HeliosDB Adaptive Indexing - Architecture

This document describes the internal architecture and design decisions of the adaptive indexing system.

System Overview

┌─────────────────────────────────────────────────────────────┐
│                     AdaptiveIndexer                         │
│                    (Main Coordinator)                        │
└─────────────────────────────────────────────────────────────┘
                              │
        ┌─────────────────────┼─────────────────────┐
        │                     │                     │
        ▼                     ▼                     ▼
┌──────────────┐      ┌──────────────┐     ┌──────────────┐
│   Pattern    │      │     ML       │     │ Cost-Benefit │
│   Analyzer   │─────▶│ Recommender  │────▶│   Analyzer   │
└──────────────┘      └──────────────┘     └──────────────┘
        │                     │                     │
        │                     └─────────┬───────────┘
        │                               │
        ▼                               ▼
┌──────────────┐              ┌──────────────────┐
│    Query     │              │  IndexAdvisor    │
│   History    │              │ (Recommendation  │
└──────────────┘              │    Engine)       │
                              └──────────────────┘
                                       │
                    ┌──────────────────┼──────────────────┐
                    │                  │                  │
                    ▼                  ▼                  ▼
            ┌──────────────┐   ┌──────────────┐  ┌──────────────┐
            │    Auto      │   │  Statistics  │  │   Index      │
            │   Manager    │   │   Tracker    │  │  Executor    │
            └──────────────┘   └──────────────┘  └──────────────┘

Component Details

1. Pattern Analyzer

Purpose: Extract and analyze query patterns from SQL queries

Key Data Structures:

struct QueryPattern {
    table: String,
    columns: Vec<String>,
    operations: Vec<Operation>,
    frequency: usize,
    avg_latency_ms: f64,
    last_seen: SystemTime,
}

enum Operation {
    Filter(String),    // WHERE clause
    Sort(String),      // ORDER BY
    Join(String),      // JOIN ON
    Aggregate(String), // COUNT, SUM, etc.
    GroupBy(String),   // GROUP BY
}

Algorithm:

Parse SQL query (simple regex-based parser)
Extract table name from FROM clause
Extract columns from SELECT clause
Parse WHERE clause for filter operations
Parse ORDER BY for sort operations
Parse JOIN ON for join columns
Parse GROUP BY for grouping columns
Create pattern signature for deduplication
Update or create pattern record

Performance: O(n) where n = query length

Concurrency: Uses DashMap for lock-free concurrent access

2. ML Recommender

Purpose: Use machine learning to cluster similar queries and suggest indexes

Algorithm: K-means Clustering

Feature Extraction:

Column presence (binary features)

--- Supplied material ---
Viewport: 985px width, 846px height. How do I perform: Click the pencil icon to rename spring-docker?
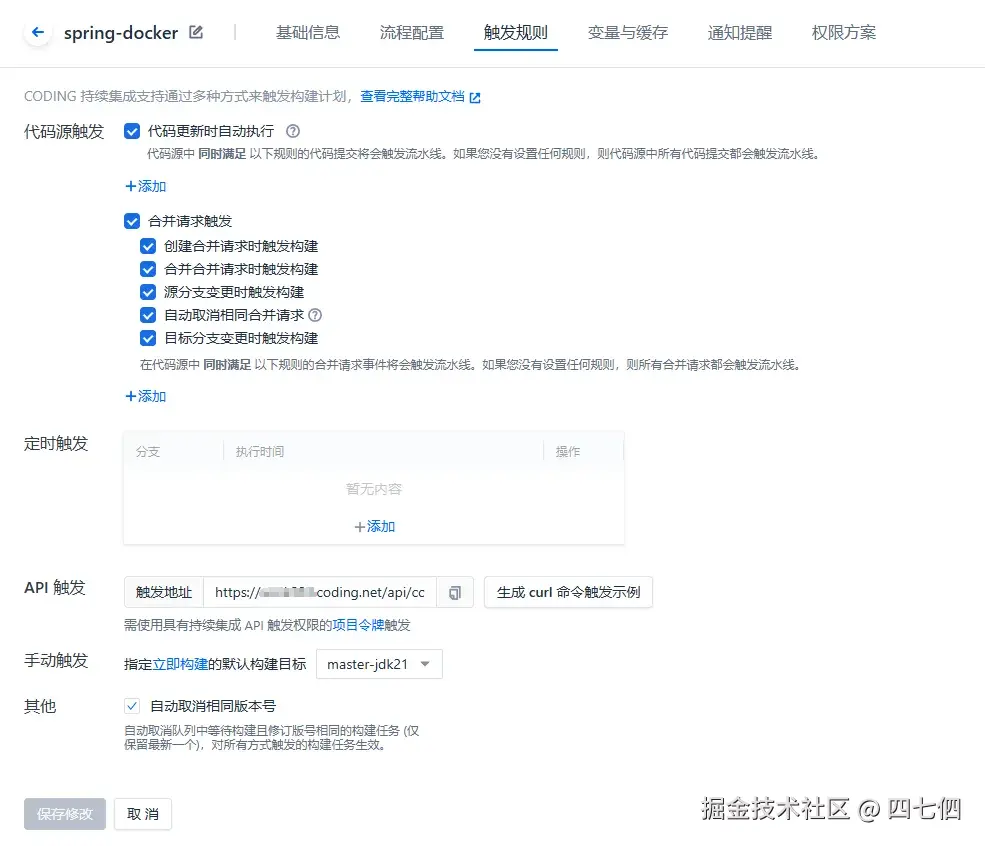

--- Requirements ---
In the HeliosDB adaptive indexing architecture document, what does the Pattern Analyzer use for lock-free concurrent access?

--- Finished task ---
DashMap